*Short problem a*:
Answer these questions using the post about the fallen soldier:
(i) In which cities do the Patriot Guard Riders have volunteer teams?
(ii) In what year was Capt. Lorenza Conner shot down in Vietnam?
(iii) What inscription is on the commemorative medallion presented to the soldier's family?
━━━━━ Passage
FALLEN SOLDIER, THE REST OF THE STORY
My post, “Fallen Soldier”, received thousands of views this past weekend. I am writing this post to tell you what happened after that flight and some things I have just come to know.
After the family was taken off the aircraft, they were immediately escorted down to the ramp and the cargo door. I found out last week that the team of escorts that met the aircraft to assist the family, are employee volunteers. These employees come from all areas of the airline for the single purpose of giving a fallen soldier the honor, respect, and dignity they deserve during their final journey home. I am proud to tell you that the corporation I work for unconditionally supports the efforts of this group of volunteers.
They call themselves the Patriot Guard Riders and have all volunteer teams in Boston, Atlanta, Detroit, Norfolk, Salt Lake City, and Seattle. The Atlanta team has special jumpsuits made by a uniform supplier, displaying a military seal on the back. The team members render honors along with the military escorts and pay last respects to deceased service men and women as they are transported through the airport. Most volunteers are former service men and women or have family who are or were in the military. They have flags and when possible present a commemorative medallion on behalf of my company to the soldier’s family with the inscription: “We will not forget their sacrifice.”
I found this quote on the company's employee website, written by the senior vice president of customer service. I have replaced names with the letter “X”, to remain anonymous in my writing. “Were proud of our honor guard volunteers who represent XXXXX in paying special honors to the men and women who have served our country. The ceremony is not only meaningful to the families, but for everyone who has the privilege of seeing it.”
The article on the website was about the return of U.S Air Force Capt. Lorenza Conner, a pilot killed when he was shot down in Vietnam, in 1967. According to the article, his remains were discovered and identified last year. Apparently Capt Conner is a Georgia native and his remains were returning home for burial. One of our pilots, a Vietnam vet himself, piloted the last leg home from Honolulu. One of the Guard Riders was quoted, “I am doing this in part as a XXXXX employee, but I ride escort as a Ride Captain with the Patriot Guard Riders, escorting fallen soldiers home during funeral services.” Some of these volunteers use their free time to ride along with the remains to their final destination, all the way to burial.
━━━━━━━━━━
*Short problem b*: Reproduce the records between the line holding "Image resolution: width=800" and the end of the records, inclusive, leaving the pictures out.
━━━━━ Supplied material
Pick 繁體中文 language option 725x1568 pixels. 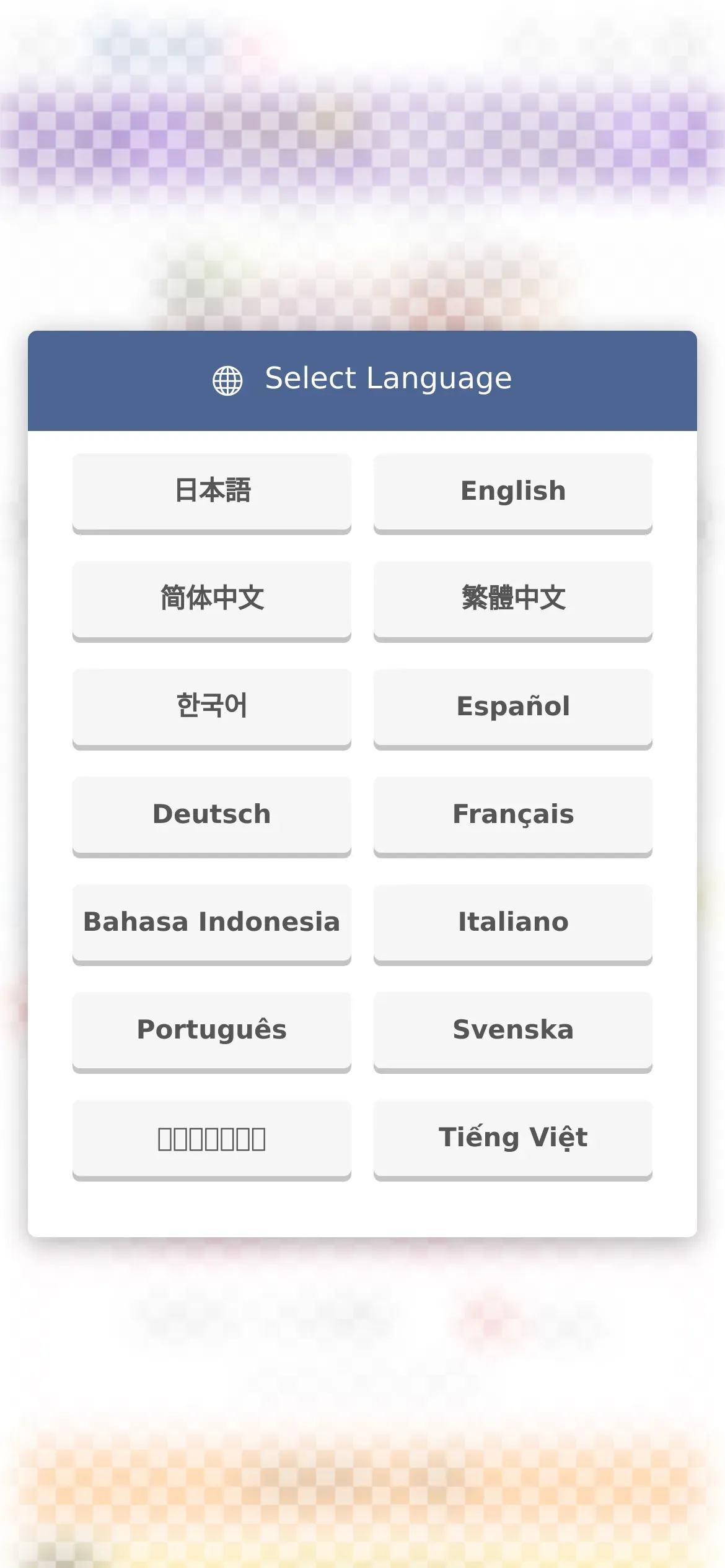(x=512, y=599)

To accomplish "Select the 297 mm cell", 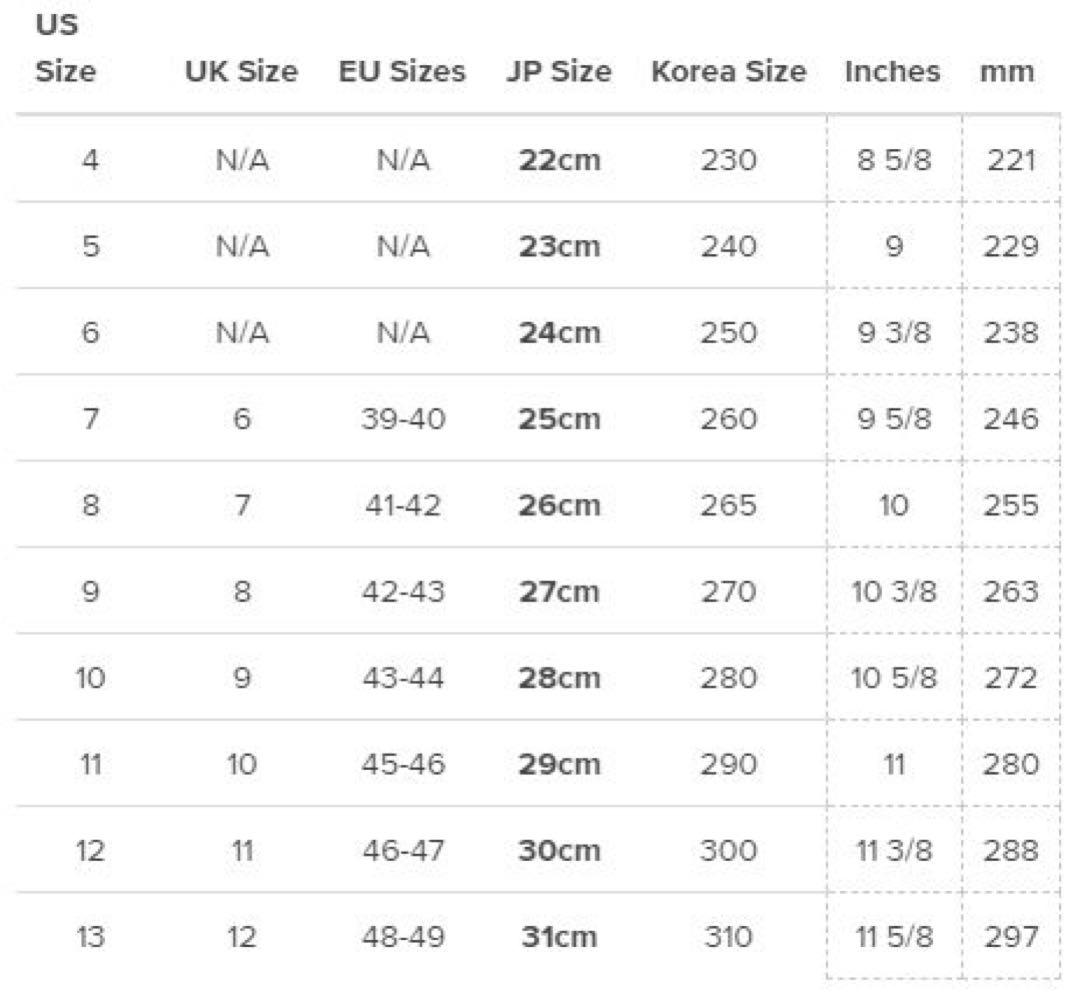I will 1010,937.
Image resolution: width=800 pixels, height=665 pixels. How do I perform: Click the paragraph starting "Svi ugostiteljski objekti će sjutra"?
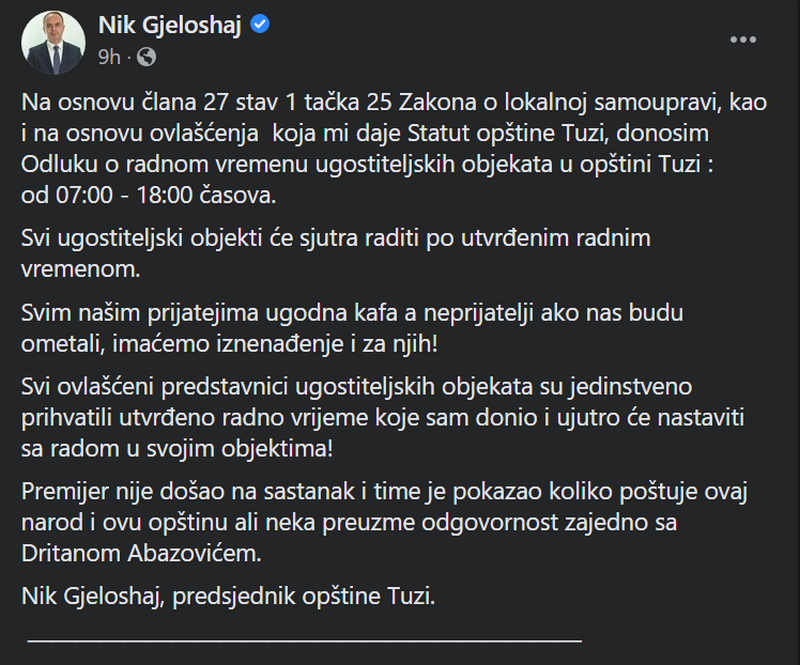[x=336, y=253]
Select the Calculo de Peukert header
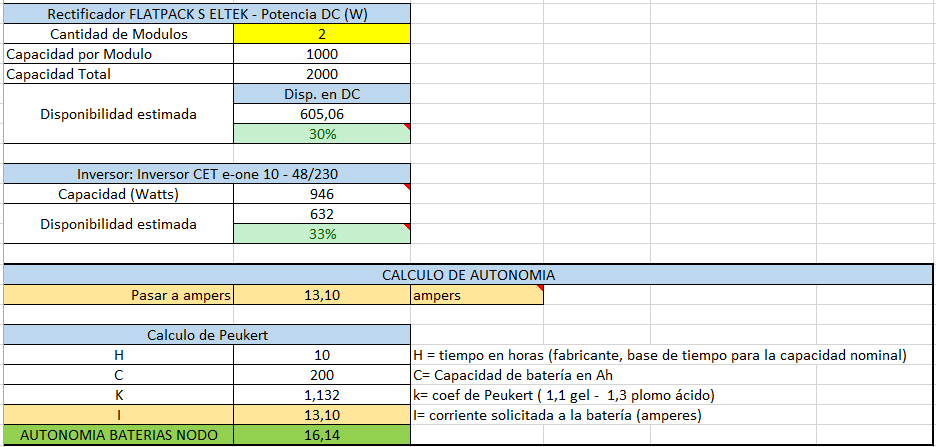This screenshot has height=447, width=936. tap(207, 335)
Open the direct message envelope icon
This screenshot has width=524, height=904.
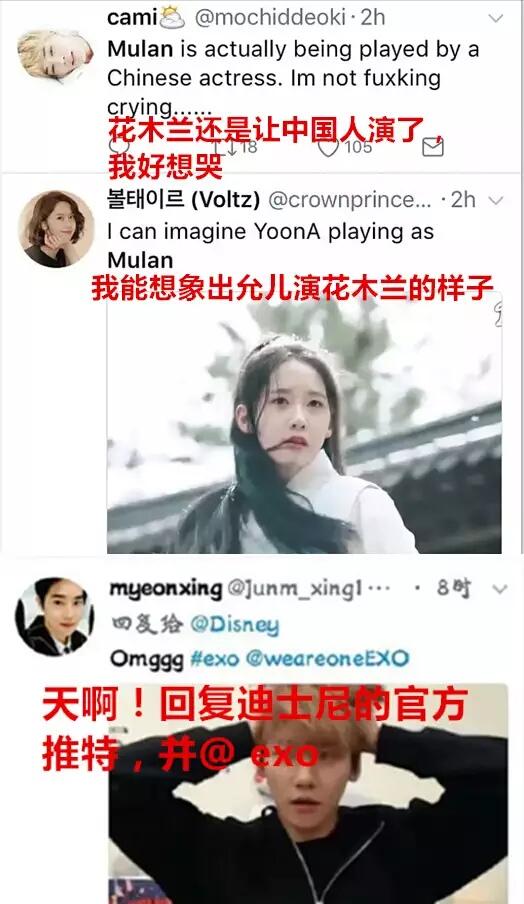click(x=432, y=147)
━━━━━━━━━━
*Written solution a*:
(i) Boston, Atlanta, Detroit, Norfolk, Salt Lake City, and Seattle
(ii) 1967
(iii) "We will not forget their sacrifice."

*Written solution b*:
Image resolution: width=800 pixels, height=665 pixels. How do I perform: Click the paragraph starting "Svi ugostiteljski objekti će sjutra"?
[x=336, y=253]
Select the Calculo de Peukert header
This screenshot has height=447, width=936. tap(207, 335)
Open the direct message envelope icon
This screenshot has width=524, height=904.
click(x=432, y=147)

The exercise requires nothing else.